Ghost waves could exist without creating any kind of paradoxes or violating physics laws. They are the energy states available for electromagnetism, and are responsible for the physics constants c, permitivity of free space and permeability of free space. Wave-functions, as quantum mechanics solutions, are actually describing these "ghost waves".

Anyway, if these ghost waves can exist, as a kind of aether, than there could be other kinds of phenomena that is observed as ghosts, spirits, etc...
Hmmmm...I don't know if this would all add up. That said, it seems the astronomer Antony Hewish might've somewhat agreed with you:

"The ghostly presence of virtual particles defies rational common sense and is non-intuitive for those unacquainted with physics. Religious belief in God, and Christian belief ... may seem strange to common-sense thinking. But when the most elementary physical things behave in this way, we should be prepared to accept that the deepest aspects of our existence go beyond our common-sense understanding."
 
I sent a e-mail to Loyd Auerbach, and he agreed to give an interview for the Skeptiko! Alex, I started a personal conversation with you and posted Auerbach's contact information there, so you may start making the arrangements of the upcoming interview. :)
I'm looking forward to it.
 
Hmmmm...I don't know if this would all add up. That said, it seems the astronomer Antony Hewish might've somewhat agreed with you:
"The ghostly presence of virtual particles defies rational common sense and is non-intuitive for those unacquainted with physics. Religious belief in God, and Christian belief ... may seem strange to common-sense thinking.

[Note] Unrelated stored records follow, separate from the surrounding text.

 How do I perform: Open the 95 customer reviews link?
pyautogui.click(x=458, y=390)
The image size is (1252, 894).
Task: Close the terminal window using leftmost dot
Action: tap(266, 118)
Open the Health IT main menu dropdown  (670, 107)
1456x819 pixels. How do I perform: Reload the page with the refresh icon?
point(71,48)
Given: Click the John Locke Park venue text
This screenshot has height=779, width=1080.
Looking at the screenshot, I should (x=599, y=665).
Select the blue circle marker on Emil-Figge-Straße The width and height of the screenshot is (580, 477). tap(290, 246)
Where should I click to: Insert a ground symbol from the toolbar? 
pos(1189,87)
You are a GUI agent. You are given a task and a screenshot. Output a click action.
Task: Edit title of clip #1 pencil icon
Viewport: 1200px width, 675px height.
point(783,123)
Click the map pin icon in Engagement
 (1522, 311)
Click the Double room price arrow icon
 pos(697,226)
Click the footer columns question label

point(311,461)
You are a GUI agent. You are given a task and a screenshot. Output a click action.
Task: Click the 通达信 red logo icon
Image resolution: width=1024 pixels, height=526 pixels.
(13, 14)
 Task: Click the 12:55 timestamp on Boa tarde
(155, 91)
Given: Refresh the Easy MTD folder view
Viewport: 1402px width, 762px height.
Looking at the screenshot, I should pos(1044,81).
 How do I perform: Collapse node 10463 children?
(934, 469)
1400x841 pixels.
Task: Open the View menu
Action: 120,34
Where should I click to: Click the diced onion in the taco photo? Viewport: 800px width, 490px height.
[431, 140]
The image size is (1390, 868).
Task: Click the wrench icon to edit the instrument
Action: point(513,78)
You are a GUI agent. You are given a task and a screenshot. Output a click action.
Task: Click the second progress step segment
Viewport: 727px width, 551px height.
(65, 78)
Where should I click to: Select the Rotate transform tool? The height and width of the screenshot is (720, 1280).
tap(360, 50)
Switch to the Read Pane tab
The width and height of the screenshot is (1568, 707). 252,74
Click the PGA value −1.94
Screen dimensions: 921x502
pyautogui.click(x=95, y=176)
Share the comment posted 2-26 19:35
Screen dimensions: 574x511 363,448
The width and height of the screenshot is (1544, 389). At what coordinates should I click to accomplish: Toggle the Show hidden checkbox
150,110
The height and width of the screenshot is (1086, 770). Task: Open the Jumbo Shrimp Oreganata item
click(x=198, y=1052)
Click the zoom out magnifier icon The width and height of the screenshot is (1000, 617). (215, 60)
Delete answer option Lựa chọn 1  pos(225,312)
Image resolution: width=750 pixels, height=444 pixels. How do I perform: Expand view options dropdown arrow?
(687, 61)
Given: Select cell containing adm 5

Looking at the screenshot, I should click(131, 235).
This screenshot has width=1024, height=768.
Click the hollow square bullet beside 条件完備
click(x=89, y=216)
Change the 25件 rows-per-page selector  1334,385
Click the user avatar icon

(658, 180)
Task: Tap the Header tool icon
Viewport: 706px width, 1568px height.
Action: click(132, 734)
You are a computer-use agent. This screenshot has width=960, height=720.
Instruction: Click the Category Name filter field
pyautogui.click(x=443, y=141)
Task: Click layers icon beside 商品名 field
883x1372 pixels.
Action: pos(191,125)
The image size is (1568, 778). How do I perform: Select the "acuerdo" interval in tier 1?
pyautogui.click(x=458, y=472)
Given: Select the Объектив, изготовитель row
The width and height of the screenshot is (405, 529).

But when the most elementary physical things behave in this way, we should be prepared to accept that the deepest aspects of our existence go beyond our common-sense understanding."
My gut feeling is that a lot of exotic physics may collapse for a variety of reasons once psychic phenomena and/or consciousness get better explanations:

1) Physics doesn't incorporate consciousness. Basic QM did try to do so, but mainstream physics hasn't developed that theme. That single fact suggests that there is something fundamental about ordinary room temperature physics that isn't understood!

2) Physics has extrapolated far too far beyond reliable experimental data. A good example is the idea that we can explore things that happened 10^(-30) sec after the big bang! Theory that is based on such extrapolation may just turn out to be wrong, and if other theories have been built on top, those are going to crash and burn too!

3) To be honest, I think that a lot of science has lost contact with reality.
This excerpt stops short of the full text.